As Linda Hogan, a Native American author, puts it, “When we go back in human history, we find that it is not only the people now recognized as continuing in a tribal tradition who have known the voices of earth…Western traditions of consciousness also derive from this approach to original, or aboriginal, ways of knowing.  Orpheus, for instance, was able to communicate with the worlds of animals, plans, water, and minerals…From nearly all traditions, account after account tells of stones giving guidance.”

Sadly, many of us are not able or do not know how to receive guidance from a stone, and for good reason. A relentless war has long been waged against the honoring of sacred stones (and the sacredness of Mother Earth herself.)  For many centuries now, our religious hierarchies, economic structures, and political institutions have employed a wide variety of overt and covert methods to disempower and discredit sacred ways of living in a planet chock full of many types of sacred living beings, including rocks and stones.

Persecution of those who honored stones began in Europe in the early period of Christian conversion.
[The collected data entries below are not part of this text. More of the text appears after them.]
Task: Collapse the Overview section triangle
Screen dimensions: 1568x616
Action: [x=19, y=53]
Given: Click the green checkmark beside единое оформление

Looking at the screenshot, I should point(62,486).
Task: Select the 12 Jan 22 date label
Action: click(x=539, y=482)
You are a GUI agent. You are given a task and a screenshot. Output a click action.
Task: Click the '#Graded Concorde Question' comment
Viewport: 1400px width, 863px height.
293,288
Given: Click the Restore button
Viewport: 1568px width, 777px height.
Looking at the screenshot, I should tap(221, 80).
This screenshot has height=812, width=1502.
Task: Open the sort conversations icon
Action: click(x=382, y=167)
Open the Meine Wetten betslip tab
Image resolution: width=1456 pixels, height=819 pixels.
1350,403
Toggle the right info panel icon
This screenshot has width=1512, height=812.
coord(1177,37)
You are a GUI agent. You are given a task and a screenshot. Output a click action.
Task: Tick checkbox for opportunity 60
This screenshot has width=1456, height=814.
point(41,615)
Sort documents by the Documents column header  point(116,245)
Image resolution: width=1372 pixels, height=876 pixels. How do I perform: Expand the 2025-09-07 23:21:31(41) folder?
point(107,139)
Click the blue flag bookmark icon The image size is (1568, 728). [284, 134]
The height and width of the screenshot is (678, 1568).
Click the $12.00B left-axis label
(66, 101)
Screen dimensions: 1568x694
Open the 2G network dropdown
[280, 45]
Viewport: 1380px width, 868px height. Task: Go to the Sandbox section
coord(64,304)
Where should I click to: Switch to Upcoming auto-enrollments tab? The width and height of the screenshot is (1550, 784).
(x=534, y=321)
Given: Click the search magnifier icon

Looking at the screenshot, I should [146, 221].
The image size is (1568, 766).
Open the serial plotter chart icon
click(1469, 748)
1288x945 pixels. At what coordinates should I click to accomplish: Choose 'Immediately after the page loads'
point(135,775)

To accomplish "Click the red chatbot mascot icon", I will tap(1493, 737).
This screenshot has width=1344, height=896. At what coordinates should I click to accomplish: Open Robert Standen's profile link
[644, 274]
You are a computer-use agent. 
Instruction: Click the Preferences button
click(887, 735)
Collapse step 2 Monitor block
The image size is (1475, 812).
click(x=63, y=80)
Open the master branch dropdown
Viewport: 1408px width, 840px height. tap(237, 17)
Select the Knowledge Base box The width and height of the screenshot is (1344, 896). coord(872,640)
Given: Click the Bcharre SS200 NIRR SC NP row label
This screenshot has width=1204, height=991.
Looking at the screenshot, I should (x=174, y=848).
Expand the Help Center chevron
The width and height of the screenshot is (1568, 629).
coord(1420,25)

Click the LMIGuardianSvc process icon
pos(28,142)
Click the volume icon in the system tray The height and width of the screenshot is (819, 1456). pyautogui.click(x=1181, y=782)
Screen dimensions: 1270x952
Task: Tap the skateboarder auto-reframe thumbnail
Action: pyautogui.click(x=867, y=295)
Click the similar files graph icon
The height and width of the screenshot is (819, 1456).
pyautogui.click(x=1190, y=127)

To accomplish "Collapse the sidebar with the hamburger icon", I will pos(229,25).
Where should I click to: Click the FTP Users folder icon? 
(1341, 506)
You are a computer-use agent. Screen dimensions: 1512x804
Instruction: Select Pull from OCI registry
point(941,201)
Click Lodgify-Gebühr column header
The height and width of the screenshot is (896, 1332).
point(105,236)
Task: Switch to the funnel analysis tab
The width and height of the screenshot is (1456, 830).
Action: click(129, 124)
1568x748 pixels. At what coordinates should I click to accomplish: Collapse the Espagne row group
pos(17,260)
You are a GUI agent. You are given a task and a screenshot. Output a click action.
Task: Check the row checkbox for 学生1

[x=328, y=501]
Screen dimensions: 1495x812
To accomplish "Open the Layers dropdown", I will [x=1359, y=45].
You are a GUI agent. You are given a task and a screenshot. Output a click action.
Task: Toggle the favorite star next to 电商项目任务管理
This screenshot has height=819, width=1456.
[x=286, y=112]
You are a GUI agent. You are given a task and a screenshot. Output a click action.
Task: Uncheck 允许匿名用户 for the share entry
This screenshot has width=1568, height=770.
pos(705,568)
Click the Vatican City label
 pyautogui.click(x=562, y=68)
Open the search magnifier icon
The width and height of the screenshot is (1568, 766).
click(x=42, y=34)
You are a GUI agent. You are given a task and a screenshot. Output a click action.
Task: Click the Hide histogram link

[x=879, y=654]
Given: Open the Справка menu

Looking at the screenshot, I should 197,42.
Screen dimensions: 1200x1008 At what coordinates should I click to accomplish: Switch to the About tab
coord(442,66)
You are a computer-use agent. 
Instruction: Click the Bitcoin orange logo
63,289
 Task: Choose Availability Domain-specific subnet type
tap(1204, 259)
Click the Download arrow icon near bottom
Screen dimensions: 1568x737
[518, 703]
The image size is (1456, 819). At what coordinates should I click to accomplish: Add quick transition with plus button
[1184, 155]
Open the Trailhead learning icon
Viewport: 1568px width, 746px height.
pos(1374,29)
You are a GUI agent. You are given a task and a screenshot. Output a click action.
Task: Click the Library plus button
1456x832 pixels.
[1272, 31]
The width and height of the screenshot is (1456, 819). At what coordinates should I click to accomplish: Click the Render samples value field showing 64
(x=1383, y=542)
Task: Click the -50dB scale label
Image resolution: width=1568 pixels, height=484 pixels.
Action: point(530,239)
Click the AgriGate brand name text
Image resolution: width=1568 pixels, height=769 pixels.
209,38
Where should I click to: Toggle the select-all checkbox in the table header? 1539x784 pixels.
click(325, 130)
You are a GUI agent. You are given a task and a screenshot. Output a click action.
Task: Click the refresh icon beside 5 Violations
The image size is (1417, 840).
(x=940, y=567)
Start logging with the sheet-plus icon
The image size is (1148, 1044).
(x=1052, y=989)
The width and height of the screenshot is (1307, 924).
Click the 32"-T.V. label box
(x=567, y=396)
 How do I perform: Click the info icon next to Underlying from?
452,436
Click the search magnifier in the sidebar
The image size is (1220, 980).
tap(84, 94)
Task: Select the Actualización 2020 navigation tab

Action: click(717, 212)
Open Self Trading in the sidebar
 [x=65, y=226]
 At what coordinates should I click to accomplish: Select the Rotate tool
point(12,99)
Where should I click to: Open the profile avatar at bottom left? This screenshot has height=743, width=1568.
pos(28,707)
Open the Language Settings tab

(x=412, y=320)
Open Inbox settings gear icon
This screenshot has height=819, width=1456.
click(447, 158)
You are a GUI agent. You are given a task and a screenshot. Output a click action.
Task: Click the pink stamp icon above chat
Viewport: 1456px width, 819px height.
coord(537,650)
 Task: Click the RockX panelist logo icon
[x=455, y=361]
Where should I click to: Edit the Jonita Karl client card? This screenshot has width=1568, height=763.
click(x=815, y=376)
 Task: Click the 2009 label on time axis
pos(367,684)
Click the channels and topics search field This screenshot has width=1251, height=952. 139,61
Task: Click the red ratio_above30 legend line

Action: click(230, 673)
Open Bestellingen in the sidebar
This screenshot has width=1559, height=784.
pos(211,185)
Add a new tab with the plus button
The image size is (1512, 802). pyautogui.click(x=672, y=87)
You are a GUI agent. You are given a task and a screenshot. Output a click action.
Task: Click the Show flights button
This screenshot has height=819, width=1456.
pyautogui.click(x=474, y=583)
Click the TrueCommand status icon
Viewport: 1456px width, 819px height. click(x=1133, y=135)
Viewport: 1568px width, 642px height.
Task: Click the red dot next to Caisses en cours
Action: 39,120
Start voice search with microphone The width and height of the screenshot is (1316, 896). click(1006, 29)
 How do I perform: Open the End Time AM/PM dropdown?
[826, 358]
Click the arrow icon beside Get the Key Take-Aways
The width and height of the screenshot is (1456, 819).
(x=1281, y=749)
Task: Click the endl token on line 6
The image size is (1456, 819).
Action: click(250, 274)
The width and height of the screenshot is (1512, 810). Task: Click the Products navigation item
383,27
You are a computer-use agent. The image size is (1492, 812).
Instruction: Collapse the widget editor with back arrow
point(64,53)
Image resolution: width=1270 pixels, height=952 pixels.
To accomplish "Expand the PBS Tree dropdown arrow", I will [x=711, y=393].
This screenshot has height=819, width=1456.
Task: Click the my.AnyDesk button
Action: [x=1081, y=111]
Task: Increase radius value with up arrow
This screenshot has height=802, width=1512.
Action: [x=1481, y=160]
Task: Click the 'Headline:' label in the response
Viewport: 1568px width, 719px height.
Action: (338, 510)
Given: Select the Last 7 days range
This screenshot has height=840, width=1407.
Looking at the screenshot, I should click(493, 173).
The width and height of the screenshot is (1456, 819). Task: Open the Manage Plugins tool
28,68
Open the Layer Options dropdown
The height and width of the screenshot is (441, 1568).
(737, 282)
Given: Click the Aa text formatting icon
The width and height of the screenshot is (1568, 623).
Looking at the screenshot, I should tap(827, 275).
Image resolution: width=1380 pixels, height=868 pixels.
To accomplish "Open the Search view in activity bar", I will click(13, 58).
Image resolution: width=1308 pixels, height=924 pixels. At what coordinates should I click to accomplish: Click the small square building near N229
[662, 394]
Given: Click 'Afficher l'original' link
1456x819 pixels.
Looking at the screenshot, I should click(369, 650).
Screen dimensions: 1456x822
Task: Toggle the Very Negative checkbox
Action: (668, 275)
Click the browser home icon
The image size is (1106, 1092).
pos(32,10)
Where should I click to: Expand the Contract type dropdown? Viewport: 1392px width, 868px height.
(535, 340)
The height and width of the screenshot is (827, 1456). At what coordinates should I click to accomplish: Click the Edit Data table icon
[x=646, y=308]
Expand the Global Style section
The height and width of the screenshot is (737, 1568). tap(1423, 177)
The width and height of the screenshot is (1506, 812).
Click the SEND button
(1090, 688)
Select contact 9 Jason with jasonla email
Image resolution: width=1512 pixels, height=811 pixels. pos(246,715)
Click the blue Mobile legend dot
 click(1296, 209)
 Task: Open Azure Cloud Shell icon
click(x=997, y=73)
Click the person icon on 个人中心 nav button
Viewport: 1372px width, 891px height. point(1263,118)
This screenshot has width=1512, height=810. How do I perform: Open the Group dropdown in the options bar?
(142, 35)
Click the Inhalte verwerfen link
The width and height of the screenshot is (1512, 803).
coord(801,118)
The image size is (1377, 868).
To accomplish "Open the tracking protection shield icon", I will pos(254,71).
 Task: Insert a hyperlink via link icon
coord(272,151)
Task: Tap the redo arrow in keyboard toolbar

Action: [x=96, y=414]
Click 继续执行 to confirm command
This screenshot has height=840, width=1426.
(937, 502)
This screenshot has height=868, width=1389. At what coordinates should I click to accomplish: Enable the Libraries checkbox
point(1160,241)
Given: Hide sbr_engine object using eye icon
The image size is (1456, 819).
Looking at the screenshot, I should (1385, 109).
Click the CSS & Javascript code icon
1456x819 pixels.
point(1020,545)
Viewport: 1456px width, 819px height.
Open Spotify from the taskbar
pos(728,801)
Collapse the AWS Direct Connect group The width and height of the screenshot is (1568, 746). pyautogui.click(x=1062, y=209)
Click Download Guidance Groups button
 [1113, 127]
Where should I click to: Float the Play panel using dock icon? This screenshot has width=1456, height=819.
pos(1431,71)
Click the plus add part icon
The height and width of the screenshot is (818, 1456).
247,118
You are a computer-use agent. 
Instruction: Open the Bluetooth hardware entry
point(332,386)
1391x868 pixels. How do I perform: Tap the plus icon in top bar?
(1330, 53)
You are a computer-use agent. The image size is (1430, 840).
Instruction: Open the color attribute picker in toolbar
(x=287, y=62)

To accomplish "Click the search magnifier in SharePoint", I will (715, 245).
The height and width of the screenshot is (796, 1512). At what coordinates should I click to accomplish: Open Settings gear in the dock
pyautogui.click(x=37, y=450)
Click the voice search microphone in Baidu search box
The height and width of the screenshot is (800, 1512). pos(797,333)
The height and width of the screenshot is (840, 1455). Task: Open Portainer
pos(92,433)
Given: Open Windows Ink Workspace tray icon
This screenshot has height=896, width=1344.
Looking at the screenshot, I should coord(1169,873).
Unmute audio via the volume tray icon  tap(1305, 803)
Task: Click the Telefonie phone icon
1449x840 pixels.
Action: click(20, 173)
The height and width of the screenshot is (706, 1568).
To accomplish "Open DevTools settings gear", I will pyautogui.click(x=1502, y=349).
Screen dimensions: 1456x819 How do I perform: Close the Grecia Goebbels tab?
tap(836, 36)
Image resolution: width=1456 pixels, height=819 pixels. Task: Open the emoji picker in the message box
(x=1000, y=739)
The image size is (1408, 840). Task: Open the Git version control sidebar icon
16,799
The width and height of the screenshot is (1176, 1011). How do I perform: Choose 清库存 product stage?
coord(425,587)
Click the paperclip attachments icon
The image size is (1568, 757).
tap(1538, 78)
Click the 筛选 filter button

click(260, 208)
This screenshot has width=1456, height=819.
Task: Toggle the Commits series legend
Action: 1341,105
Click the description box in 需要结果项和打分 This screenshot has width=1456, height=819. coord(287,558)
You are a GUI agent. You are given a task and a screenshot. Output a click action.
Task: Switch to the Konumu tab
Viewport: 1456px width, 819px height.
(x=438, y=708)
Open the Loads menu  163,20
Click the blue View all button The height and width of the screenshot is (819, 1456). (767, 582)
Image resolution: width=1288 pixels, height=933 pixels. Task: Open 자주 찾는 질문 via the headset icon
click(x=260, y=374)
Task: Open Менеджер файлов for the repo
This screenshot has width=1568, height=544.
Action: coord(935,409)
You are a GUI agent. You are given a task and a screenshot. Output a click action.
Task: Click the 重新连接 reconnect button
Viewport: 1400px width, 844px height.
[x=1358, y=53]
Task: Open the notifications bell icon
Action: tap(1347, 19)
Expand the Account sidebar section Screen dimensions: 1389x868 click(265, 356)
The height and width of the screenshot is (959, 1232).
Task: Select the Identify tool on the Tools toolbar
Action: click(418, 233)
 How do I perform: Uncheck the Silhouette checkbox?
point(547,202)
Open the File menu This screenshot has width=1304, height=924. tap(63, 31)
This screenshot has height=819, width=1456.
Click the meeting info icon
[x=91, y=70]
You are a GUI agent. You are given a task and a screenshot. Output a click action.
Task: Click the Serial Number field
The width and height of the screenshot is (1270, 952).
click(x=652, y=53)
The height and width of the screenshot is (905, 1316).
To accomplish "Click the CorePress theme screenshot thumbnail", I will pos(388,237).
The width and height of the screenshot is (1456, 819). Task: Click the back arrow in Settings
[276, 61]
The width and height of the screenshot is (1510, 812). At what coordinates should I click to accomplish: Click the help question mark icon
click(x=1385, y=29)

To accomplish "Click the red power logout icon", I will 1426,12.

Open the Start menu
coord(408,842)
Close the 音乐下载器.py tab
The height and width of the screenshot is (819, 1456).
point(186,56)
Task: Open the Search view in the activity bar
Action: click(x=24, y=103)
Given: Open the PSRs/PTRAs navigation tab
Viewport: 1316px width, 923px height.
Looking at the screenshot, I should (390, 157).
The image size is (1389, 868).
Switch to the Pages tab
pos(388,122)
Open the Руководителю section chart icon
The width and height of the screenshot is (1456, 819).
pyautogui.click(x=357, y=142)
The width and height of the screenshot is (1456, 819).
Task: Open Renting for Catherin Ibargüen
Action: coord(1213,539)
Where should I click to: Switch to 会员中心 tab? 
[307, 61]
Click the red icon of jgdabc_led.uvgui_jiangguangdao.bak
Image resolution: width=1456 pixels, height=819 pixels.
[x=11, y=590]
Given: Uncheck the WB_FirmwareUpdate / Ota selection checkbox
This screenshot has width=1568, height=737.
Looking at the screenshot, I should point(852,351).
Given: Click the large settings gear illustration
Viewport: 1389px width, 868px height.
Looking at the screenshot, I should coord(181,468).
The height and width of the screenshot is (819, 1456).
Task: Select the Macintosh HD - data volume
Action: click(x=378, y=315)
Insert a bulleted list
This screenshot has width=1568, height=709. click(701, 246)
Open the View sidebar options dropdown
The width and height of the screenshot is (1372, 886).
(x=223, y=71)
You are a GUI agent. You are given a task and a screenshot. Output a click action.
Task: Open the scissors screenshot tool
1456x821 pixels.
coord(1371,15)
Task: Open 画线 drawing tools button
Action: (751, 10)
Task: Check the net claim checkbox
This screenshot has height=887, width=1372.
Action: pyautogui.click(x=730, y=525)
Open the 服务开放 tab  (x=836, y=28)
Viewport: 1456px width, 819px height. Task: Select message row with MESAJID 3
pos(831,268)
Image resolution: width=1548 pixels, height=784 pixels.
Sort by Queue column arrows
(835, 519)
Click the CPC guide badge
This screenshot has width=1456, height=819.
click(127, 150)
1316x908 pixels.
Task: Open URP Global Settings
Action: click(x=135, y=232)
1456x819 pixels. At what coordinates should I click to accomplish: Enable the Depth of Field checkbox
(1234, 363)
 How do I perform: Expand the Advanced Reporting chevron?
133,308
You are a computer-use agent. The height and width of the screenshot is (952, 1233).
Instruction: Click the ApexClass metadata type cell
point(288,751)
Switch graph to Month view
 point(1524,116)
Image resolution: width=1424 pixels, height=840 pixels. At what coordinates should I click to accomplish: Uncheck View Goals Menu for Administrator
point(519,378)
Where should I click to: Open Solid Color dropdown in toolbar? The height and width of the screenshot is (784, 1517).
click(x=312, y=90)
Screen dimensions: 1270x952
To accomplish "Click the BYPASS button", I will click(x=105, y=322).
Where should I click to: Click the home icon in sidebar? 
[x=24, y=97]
In 452 CE, the Council of Arles condemned worshippers of rocks; in 538 CE, the Synod of Auxerre stigmatized those who worshiped fountains, forests, and rocks, and in 567 CE, the Council of Tours recommended that all those who, before rocks, do things unrelated to the Church be driven from the Church. During the Inquisition, people could (and did) face severe consequences and even death if caught placing an offering upon a stone or enacting a ceremony with a revered stone. Many believe that those who carry out such acts are witches or sorcerers, and possibly even consorting with the devil.

This forgetting of has also been exacerbated by our schooling. Except for certain types of alternative schooling and some indigenous schools, most of us learned nothing about sacred stones, or the sacred writ large, in our formal education. If anything, efforts were made to disconnect us from direct contact with nature, Spirit, and the sacred, and to focus our developing minds instead upon accumulating rational knowledge so we can become productive workers and complaint adults. What we did learn about stones and rocks in school, for the most part, was through the lens of rational scientific inquiry that studies rocks and stones solely as material objects – not as potentially sacred allies.

Hand-in-glove with this dominantly imposed desacralization has been the insidious allegation that people who say that they have a relationship and communicate with stones or rocks or crystals are crazy. An example of this labelling can be found in the widely used DSM reference manual (version III) that states unequivocally that anyone who believes they have a relationship with a stone is exhibiting signs of distorted thinking and thus is mentally ill.

Due to this generalized disdaining of sacred stones impressed upon us by our cultural milieu, we may harbor (often unconscious) fears and reticence about connecting with a sacred stone as living-being to living-being. Most of us have not been taught that this is a possibility open to us or instructed how to facilitate the process. Neither have we experienced living examples of people doing this, except perhaps in cultures we may consider exotic or more attuned to stones consciousness and shamanism than we believe ourselves capable of.

But the good news is that we all have the capacity to build relations with a stone or rock, for this possibility exists in our ancestral memory bank and in the cosmic consciousness. It cannot be erased, despite the many attempts to do so.  Reconnecting with the livingness of stone-beings can be a potent and powerful healing for yourself, your family, and ancestors, and for the planet.

To give you some inspiration, my monthly columns this year will provide you with some stories and examples of Stone-beings and Stone-consciousness I hope you will find them both enjoyable to read and meaningful in your sacred life journey.